* _Required tasks_:
(A) Answer these questions using the passage on Mr. Ryder below, marking each answer to match:
(i) According to Mr. Ryder, between which two fates does the future of people of mixed blood lie?
(ii) From whom was the metaphor of a "struggle for existence" borrowed?
(iii) In what year was Our Country published?
(B) List every human individual named in the passage on Mr. Ryder below.

* _Text segment_:

______________________________

The problem is well illustrated in the following passage, where Mr. Ryder is allowed to speak for himself: “`I have no race prejudice,’ he would say, `but we people of mixed blood are ground between the upper and the nether millstone. Our fate lies between absorption by the white race and extinction in the black. The one doesn’t want us yet, but may take us in time. The other would welcome us, but it would be for us a backward step. ‘With malice towards none, with charity for all,’ we must do the best we can for ourselves and those who are to follow us. Self-preservation is the first law of nature.’” The white supremacist Devil is in the details—in, for example, the unhappy asymmetry of terms that ought to be parallel. “Absorption by the white race” is hardly a mere alternative to “extinction in the black.” The metaphor of the “millstones” is implicitly hierarchical. White is upper, black lower. The latter would “welcome” people of mixed blood, which hardly harmonizes with the idea of “extinction.” But Mr. Ryder says that this would be a “backward step,” a regression. And in appealing to “the first law of nature,” “self-preservation,” Mr. Ryder inadvertently engages one of the most powerful of late-19th century racist metaphors—the metaphor, borrowed (largely) inappropriately from Darwin, of a “struggle for existence.” It was often said, in those days, that the “races” themselves were involved in a “struggle” that the “white,” or “Anglo-Saxon,” race was destined to win. In Our Country (1885) the Reverend Josiah Strong generously confessed his belief that “God, with infinite wisdom and skill, is training the Anglo-Saxon race for an hour sure to come in the world’s future.” “The time is coming,” he predicted, “when the pressure of population on the means of subsistence will be felt here as it is now felt in Europe and Asia. Then will the world enter upon a new stage of its history—the final competition of the races, for which the Anglo-Saxon is being schooled (emphasis in the original). Mr. Ryder’s thinking is not unaffected by these ideas, which incidentally include the corollary idea in Euro-centric anthropology that “black” is to “white” as “primitive” is to “advanced” (hence, again, the “backward step” of which Mr. Ryder speaks). His thinking is manifestly confused, and also touched by traces of self-loathing, insofar as he regards his own “blackness.”

______________________________

* _Raw data_:
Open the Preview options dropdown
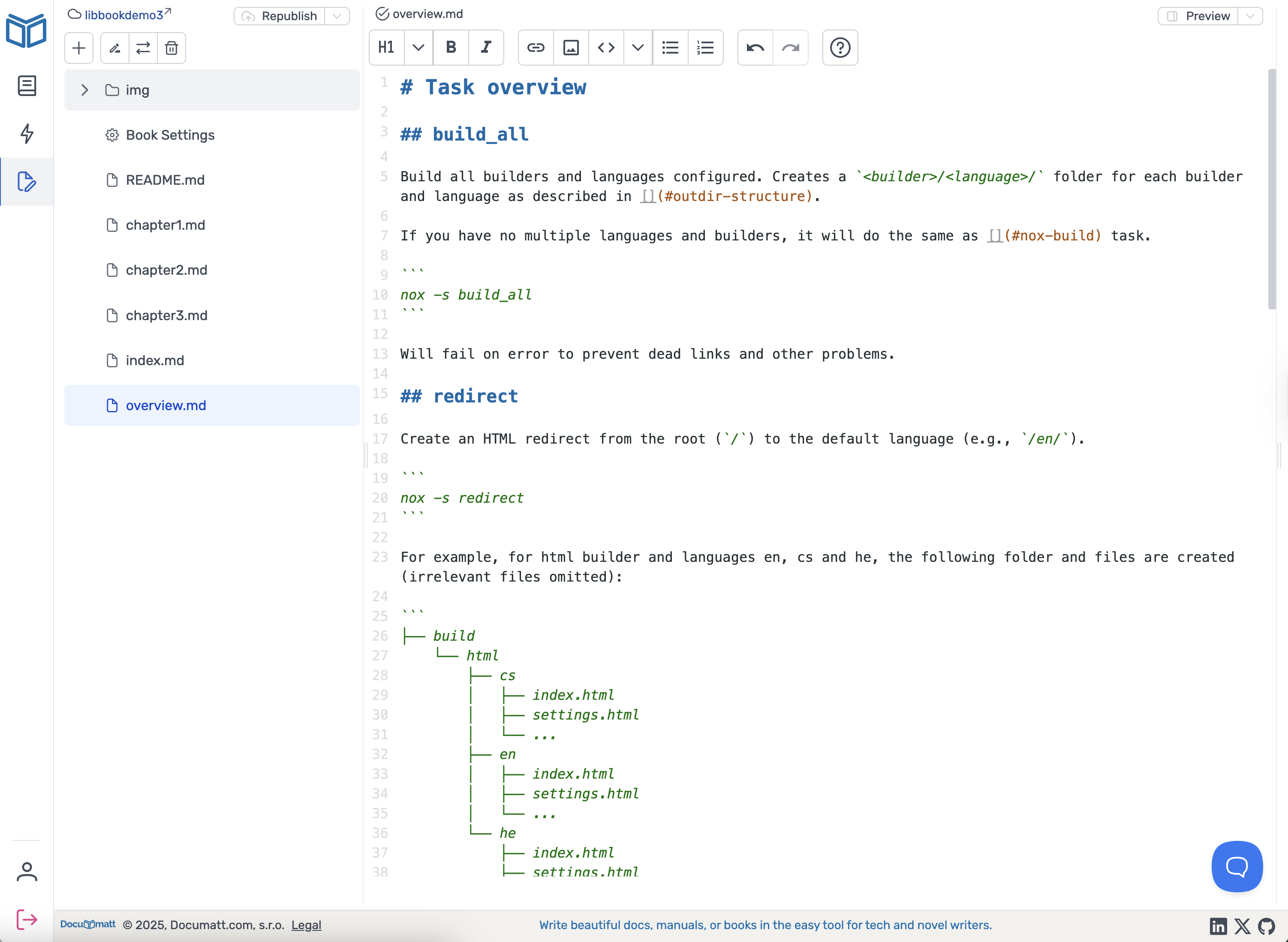1250,16
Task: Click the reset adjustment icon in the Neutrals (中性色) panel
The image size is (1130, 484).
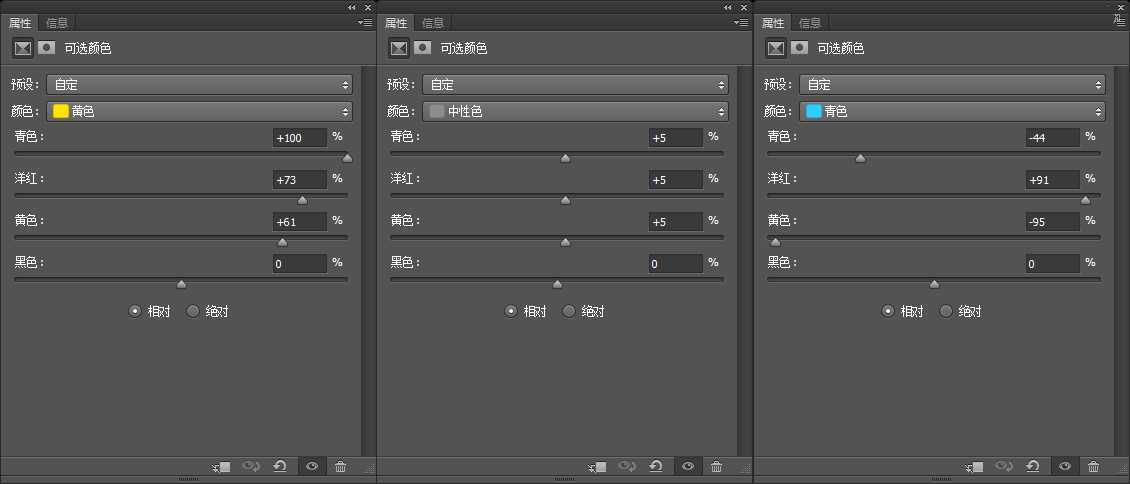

______________________________

* _Task-by-task answers_:
(A)
(i) Absorption by the white race and extinction in the black.
(ii) Darwin.
(iii) 1885.

(B)
Mr. Ryder
Darwin
Reverend Josiah Strong